I grew up in the 40's, 50's, and 60's.
I guess you get to grow up in 3 decades when you're born near the end of a decade!
I had a real-life "canned dogfood encounter."
Long-story-short, I was on a 5-day R&R touring a lighthouse in a place called Vũng Tàu
when I was in Vietnam in 1969.
A soldier I met at that lighthouse ended up getting back to the States the same time I did,
and being a nice guy, (!) I borrowed a car and gave him a ride from Fort Bragg
to see his folks in a tiny NC town called Conover.
Holy cow...I had no concept of what poverty was (in a 1st world nation)
until I saw his family!
They must have been renting the house or maybe inherited it, but it was just ghostly gray ALL over and had this layer of dust on every surface inside and out. The windows were all wide open, the paint was nonexistent, and there was NO furniture whatsoever in that house.
We got there about the time the sun was starting to set and there were no lights.
We walked around room to room calling out, but no one was there.
Shortly after we got there, there were suddenly a bunch of people on the front porch.
Most were carrying what looked to me like trash bags. A couple were carrying bent up metal pails with what looked like empty dog food cans.
We were greeted with a shower of hellos and back pats as I was introduced to his sisters, brothers, cousins, and his parents. I'd say there were at least 15 of them!
It was dark enough that I was able to hide my horror as I saw some of them using pocketknives, old bent up spoons, and forks to scrape out and share any food that remained in what looked like dog/cat/tuna/spam all kinds of apparently not completely empty cans.
They were all super nice, and they peppered us with questions about the war, and then about me and my family, and "was that really my car?" (no, I had borrowed it from another buddy!)
After a couple of hours of sitting on the front porch, our feet dangling over the edge, they started to go inside and were apparently laying on rags in what constituted the bedrooms in this house. (I had seen the piles of rags in the rooms inside before people started showing up.)
By the way, I never asked to use their restroom, but I'm pretty sure they were using an outhouse.
Originally, I had intended to spend the night at his house, but after
I was propositioned by not one, but by two of his sisters or cousins to come sleep with them,
I said "thanks but I had to visit another buddy but I'd be back to pick him up in two days" so we could return to duty.
I parked the car in some random store's parking lot, locked the doors, cracked the windows, and slept on the bench seat in the back. Until I picked him up, I just drove around the Hickory area. When I picked him up, I thanked his family for the evening we'd spent on the porch, shook his father's hand and I slipped him every dollar I had on me except for what I knew I'd need for gas.

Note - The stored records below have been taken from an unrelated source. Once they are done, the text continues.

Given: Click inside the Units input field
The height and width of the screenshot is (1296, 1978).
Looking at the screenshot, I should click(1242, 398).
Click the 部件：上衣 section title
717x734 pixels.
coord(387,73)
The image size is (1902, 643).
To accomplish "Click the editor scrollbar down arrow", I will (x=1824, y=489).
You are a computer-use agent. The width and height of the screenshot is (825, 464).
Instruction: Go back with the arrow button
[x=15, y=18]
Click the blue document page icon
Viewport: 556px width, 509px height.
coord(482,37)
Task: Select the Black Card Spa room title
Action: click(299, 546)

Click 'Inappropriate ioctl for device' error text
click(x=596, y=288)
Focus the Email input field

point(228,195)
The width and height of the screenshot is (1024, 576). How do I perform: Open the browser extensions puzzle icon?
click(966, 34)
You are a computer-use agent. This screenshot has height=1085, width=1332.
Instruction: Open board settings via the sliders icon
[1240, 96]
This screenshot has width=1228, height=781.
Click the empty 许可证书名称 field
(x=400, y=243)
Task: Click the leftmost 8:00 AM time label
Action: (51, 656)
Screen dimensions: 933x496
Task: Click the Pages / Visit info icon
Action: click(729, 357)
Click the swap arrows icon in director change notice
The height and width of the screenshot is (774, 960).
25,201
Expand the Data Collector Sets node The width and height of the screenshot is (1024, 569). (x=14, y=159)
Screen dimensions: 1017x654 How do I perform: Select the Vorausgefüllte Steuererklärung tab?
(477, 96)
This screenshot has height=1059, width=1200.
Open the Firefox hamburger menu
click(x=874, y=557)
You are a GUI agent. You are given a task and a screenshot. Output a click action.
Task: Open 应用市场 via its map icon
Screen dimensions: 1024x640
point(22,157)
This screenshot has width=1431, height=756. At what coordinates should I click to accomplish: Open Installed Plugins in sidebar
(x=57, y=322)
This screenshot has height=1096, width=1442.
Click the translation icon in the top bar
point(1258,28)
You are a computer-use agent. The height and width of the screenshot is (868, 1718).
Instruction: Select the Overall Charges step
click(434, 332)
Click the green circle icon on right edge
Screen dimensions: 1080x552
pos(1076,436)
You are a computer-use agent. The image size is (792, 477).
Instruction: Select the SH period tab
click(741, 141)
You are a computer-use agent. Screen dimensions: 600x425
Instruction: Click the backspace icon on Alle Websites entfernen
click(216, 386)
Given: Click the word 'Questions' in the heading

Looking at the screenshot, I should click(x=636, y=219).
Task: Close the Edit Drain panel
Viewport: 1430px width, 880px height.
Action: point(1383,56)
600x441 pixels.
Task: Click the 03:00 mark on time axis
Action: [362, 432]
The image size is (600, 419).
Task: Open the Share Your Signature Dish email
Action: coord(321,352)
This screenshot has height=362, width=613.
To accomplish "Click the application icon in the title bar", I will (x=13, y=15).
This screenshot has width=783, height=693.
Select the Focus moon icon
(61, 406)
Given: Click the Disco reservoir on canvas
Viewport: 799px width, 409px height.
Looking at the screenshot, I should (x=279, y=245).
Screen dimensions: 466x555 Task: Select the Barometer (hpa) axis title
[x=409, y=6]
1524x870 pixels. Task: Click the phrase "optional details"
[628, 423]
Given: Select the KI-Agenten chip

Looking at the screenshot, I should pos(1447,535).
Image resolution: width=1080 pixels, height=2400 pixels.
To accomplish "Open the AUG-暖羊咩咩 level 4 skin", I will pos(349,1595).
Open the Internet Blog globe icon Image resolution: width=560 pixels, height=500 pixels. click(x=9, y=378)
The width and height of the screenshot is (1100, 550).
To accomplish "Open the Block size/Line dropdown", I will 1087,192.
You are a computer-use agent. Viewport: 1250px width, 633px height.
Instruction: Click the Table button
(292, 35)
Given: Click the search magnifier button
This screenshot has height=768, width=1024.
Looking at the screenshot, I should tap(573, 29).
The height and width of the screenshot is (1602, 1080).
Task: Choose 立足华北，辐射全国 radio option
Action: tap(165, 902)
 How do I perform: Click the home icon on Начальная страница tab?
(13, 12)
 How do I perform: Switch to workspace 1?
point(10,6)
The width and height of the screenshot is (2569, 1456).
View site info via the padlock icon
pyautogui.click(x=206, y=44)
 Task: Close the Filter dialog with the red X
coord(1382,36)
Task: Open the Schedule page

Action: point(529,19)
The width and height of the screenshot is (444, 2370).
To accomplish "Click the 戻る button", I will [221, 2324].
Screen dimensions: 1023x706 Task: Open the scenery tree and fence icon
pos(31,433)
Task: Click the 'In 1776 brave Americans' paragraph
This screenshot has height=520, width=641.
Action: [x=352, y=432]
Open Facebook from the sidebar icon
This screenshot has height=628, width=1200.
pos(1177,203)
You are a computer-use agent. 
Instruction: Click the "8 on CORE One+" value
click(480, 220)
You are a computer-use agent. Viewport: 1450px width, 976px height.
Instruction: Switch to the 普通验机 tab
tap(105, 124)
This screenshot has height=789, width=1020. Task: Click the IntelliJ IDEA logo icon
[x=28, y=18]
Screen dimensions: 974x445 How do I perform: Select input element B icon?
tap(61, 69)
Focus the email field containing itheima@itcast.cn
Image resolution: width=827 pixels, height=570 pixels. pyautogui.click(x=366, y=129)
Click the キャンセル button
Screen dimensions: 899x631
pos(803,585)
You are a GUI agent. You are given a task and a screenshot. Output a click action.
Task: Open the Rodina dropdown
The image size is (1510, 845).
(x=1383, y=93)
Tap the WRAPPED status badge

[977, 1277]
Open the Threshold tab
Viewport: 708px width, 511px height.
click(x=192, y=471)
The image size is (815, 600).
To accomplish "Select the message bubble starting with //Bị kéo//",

I could see the mix of confusion, gratitude, and shame in his eyes, as he gripped my cash.
I could only imagine the weight on that man's shoulders.
He thanked me for looking out for his son - like I had protected him in Vietnam - I hadn't.
But his boy was in the Army, and he was alive, and doing OK...better than OK.
I never mentioned any of this to him on our way back to Bragg and I lost touch with him soon after that.
What I has seen, was poverty right here in our country I could not have imagined.
At least they had a roof over their heads, but no food, no beds, their clothes were rags, their bodies stained brown from living in squaller.
Thankfully, I've never lived in such desperation.
We can be politically smug and say the people losing their jobs "deserve it,"
but I wish only the best for them,
and I hope the loss of their livelihoods will not throw them into homelessness.
I don't wish that on anyone.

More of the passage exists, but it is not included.